### PASSAGE PROVIDED

— start —

Quantized Versions (GGUF)

Format	Size	Link
BF16 (full)	4.2 GB	This repo (safetensors)
Q8_0	1.9 GB	jordanwoodson/Qwen3.5-2B-heretic-GGUF
Q4_K_M	1.2 GB	jordanwoodson/Qwen3.5-2B-heretic-GGUF

Usage

Transformers

from transformers import AutoModelForImageTextToText, AutoTokenizer

model = AutoModelForImageTextToText.from_pretrained(
    "jordanwoodson/Qwen3.5-2B-heretic",
    torch_dtype="auto",
    device_map="auto",
)
tokenizer = AutoTokenizer.from_pretrained("jordanwoodson/Qwen3.5-2B-heretic")

messages = [
    {"role": "system", "content": "You are a helpful assistant."},
    {"role": "user", "content": "Write a story about a bank heist."},
]

text = tokenizer.apply_chat_template(messages, tokenize=False, add_generation_prompt=True)
inputs = tokenizer([text], return_tensors="pt").to(model.device)
outputs = model.generate(**inputs, max_new_tokens=512)

— end —

(Entries for locating text and elements)
— start —

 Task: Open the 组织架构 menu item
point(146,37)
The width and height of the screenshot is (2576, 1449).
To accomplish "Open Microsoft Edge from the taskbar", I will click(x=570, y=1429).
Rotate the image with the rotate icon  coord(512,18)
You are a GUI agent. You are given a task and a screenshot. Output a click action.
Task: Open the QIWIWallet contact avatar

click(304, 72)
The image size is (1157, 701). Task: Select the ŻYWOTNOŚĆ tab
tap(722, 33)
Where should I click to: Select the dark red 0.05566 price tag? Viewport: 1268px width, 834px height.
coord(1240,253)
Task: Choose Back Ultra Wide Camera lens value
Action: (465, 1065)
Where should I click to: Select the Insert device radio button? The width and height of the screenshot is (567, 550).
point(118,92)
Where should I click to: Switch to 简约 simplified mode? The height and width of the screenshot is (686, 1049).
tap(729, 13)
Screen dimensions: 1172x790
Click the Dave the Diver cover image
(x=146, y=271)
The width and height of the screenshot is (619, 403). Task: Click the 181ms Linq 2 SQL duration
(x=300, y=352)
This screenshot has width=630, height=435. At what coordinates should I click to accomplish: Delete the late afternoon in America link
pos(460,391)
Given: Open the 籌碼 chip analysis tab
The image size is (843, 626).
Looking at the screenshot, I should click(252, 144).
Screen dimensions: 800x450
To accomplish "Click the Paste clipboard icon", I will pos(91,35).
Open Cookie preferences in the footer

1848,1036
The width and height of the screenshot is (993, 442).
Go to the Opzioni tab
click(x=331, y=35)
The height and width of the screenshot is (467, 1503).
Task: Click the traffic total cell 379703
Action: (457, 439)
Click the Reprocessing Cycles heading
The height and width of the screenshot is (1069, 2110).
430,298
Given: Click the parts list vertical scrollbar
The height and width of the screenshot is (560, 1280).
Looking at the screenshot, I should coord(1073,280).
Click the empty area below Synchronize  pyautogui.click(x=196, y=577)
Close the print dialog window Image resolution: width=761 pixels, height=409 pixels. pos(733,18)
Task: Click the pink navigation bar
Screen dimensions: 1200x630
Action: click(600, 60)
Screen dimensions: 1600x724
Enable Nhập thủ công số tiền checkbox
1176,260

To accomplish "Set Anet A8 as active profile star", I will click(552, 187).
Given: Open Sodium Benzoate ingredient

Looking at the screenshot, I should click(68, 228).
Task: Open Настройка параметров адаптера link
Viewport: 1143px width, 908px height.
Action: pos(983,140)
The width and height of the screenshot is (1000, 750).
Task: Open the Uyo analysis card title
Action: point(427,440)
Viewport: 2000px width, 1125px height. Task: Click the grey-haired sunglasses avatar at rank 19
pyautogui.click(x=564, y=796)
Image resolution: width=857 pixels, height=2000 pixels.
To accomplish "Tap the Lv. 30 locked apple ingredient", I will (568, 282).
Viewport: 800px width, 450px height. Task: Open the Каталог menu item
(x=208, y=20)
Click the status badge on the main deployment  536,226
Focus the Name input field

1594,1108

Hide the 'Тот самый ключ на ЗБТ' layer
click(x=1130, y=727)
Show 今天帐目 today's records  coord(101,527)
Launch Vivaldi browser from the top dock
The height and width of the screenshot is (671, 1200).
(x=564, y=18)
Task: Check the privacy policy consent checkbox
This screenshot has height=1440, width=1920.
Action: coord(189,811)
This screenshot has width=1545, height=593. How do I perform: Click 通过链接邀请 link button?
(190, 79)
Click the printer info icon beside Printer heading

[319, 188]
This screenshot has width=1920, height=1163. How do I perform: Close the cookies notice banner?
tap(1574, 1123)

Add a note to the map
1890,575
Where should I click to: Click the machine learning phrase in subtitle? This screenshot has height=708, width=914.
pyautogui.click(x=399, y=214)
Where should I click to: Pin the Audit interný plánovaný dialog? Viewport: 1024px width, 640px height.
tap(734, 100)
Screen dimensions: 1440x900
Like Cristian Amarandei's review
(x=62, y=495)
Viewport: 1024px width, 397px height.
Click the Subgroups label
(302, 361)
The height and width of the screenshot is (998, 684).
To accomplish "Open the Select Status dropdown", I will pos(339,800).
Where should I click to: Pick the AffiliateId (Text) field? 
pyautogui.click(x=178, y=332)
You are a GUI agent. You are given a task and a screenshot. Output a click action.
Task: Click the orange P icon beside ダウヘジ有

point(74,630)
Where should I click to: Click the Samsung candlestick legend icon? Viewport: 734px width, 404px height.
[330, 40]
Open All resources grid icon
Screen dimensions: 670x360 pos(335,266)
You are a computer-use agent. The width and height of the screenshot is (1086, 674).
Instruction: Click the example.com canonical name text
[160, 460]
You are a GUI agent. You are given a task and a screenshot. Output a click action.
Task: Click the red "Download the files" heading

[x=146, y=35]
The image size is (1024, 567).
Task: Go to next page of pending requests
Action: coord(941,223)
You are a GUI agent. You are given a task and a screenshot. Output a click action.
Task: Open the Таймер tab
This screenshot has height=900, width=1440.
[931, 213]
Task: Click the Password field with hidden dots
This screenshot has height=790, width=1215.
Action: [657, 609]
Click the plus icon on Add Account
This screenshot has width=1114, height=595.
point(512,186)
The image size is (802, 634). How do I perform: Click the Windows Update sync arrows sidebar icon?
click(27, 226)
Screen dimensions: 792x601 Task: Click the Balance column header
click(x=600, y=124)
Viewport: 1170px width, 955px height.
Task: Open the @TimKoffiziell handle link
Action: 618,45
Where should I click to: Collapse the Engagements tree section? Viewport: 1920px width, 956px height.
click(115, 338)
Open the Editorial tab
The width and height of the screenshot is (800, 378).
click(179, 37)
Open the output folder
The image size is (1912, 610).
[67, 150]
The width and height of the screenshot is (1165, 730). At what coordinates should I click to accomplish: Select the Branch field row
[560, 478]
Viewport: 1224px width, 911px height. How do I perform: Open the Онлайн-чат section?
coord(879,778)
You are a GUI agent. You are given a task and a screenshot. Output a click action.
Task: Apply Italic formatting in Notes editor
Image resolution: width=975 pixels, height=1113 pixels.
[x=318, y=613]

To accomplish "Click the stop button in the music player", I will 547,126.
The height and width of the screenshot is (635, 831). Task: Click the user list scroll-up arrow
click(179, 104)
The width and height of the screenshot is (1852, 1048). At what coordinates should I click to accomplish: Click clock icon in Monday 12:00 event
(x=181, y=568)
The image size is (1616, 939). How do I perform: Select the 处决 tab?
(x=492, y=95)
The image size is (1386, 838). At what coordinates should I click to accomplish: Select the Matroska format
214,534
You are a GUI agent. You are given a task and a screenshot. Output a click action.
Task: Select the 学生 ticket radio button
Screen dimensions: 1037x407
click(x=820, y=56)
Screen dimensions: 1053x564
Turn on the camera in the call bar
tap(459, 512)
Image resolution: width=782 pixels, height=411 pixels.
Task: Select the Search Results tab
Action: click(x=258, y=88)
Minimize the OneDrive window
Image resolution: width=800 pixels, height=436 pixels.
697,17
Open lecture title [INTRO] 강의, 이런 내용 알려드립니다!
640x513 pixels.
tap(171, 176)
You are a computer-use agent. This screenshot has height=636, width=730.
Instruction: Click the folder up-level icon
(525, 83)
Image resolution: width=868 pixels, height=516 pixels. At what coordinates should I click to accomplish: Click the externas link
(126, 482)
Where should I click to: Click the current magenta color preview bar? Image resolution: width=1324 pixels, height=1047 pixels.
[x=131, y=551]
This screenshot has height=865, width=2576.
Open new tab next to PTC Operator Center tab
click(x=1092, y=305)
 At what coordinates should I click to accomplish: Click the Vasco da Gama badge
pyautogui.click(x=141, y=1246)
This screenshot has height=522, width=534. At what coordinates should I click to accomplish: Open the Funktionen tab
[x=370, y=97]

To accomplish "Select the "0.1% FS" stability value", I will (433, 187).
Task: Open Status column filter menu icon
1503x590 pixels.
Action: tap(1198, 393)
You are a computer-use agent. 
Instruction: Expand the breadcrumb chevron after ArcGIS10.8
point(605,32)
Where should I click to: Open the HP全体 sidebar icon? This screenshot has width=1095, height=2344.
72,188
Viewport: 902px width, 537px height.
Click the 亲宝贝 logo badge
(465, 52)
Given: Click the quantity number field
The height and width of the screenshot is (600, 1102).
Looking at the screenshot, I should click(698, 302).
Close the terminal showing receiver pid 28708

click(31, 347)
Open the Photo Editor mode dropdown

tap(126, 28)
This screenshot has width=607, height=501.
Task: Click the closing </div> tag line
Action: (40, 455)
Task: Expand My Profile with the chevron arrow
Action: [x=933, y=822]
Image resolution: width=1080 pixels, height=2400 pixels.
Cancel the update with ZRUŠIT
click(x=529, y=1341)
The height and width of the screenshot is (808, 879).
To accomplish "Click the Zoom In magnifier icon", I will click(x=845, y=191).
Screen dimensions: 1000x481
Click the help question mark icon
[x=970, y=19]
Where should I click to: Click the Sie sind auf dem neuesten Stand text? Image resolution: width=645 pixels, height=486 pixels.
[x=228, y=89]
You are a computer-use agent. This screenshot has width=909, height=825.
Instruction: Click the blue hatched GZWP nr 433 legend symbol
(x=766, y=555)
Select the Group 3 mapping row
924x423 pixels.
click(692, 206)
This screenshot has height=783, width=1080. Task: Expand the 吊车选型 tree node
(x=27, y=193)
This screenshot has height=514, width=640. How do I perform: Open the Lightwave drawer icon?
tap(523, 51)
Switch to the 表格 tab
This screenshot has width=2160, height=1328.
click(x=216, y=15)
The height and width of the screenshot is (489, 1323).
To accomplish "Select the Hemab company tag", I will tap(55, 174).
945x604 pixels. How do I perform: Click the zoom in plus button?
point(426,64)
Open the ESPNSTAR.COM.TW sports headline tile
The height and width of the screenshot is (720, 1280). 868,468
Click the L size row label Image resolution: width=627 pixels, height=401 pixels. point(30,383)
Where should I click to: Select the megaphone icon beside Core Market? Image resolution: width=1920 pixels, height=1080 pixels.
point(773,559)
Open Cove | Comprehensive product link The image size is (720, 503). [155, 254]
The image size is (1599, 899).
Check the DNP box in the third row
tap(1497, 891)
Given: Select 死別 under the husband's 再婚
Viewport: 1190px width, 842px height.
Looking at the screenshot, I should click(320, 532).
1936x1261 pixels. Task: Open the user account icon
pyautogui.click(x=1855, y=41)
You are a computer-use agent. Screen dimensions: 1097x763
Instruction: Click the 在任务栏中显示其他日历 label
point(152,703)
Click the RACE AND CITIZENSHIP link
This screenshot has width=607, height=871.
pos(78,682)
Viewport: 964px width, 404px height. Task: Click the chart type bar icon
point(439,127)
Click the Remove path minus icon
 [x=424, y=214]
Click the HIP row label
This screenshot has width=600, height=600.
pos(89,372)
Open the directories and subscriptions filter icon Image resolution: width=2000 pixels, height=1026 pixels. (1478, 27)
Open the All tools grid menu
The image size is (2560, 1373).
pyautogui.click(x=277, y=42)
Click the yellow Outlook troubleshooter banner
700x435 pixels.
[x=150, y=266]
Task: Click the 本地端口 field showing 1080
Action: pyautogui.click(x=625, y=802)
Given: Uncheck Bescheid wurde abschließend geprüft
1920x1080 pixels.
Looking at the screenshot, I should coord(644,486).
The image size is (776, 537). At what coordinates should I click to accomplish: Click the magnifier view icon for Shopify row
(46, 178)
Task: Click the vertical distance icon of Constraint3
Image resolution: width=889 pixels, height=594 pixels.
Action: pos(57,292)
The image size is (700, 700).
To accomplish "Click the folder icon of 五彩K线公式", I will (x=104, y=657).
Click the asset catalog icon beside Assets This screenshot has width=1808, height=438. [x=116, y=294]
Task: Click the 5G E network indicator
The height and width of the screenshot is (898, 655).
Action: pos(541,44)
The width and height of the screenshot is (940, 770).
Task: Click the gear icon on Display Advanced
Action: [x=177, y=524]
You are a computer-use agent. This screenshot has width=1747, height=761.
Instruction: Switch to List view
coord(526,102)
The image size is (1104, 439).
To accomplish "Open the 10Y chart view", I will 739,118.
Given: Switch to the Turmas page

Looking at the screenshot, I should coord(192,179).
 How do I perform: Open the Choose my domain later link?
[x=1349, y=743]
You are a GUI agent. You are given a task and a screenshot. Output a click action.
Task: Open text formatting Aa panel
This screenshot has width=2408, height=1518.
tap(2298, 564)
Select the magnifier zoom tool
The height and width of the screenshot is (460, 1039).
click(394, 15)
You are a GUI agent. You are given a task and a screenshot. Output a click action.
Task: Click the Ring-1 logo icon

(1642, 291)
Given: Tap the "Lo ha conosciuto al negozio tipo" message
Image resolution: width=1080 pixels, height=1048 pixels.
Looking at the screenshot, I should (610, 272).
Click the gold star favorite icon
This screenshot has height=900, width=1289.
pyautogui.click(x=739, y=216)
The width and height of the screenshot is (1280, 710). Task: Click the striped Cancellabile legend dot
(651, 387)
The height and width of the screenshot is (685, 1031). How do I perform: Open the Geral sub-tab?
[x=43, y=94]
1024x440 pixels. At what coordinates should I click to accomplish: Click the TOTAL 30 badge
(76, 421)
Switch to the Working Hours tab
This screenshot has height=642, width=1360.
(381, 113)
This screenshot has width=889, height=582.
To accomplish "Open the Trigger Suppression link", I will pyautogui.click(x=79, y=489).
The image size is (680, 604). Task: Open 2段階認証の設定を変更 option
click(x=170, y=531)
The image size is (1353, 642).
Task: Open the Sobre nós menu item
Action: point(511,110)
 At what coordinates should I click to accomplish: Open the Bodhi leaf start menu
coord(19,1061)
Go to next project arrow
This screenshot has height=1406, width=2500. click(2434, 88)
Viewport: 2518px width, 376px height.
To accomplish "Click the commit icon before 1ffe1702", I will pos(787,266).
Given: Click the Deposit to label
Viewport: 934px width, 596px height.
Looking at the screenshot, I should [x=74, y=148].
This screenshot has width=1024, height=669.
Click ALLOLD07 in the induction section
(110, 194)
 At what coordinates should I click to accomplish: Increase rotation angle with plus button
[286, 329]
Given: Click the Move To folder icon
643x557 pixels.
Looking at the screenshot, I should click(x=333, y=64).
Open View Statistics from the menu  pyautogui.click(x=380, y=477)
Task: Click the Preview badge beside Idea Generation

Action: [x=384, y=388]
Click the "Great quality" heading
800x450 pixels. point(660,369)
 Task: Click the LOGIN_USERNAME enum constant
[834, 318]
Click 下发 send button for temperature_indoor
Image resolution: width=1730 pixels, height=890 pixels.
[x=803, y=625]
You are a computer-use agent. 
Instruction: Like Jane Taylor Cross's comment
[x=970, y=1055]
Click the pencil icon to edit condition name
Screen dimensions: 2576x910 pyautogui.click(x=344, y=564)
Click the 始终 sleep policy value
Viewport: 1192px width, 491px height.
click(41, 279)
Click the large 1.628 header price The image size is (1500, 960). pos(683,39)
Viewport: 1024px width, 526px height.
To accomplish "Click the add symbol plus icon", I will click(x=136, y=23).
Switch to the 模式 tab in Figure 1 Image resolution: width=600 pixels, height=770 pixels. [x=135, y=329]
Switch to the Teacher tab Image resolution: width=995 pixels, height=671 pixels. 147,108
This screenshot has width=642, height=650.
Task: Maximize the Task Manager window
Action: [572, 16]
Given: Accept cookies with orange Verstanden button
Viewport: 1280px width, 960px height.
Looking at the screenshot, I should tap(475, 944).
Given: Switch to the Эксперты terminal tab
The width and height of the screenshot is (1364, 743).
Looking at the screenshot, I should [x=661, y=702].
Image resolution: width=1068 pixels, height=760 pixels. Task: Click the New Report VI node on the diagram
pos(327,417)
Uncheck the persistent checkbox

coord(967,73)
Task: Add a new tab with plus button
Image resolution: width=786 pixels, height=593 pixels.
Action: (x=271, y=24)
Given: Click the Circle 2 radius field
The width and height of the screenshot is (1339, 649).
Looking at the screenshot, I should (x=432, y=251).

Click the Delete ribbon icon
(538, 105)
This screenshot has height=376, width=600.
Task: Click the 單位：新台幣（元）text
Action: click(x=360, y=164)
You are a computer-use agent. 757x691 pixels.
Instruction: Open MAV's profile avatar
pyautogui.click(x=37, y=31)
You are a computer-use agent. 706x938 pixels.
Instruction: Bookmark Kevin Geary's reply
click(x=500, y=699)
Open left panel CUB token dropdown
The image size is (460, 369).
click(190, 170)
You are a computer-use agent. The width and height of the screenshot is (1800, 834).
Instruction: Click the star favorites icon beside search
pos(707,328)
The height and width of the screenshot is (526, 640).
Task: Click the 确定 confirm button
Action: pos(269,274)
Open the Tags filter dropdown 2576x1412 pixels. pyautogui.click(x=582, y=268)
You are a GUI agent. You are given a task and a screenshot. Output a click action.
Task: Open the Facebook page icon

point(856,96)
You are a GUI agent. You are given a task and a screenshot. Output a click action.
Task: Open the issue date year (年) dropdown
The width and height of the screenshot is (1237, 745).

— end —

### REQUEST A
On the model page, what file size is given for the Q4_K_M version?
### REQUEST B
Does each statement agree with the model page? (i) The BF16 version is 4.2 GB. (ii) The Q8_0 version is stored in the same repository as the BF16 weights. (iii) The code generates at most 512 new tokens.

### FULL RESPONSE A
1.2 GB

### FULL RESPONSE B
(i) Yes: the table gives "4.2 GB" for "BF16 (full)".
(ii) No: BF16 is listed as "This repo (safetensors)", while Q8_0 links to "jordanwoodson/Qwen3.5-2B-heretic-GGUF".
(iii) Yes: the code sets "max_new_tokens=512".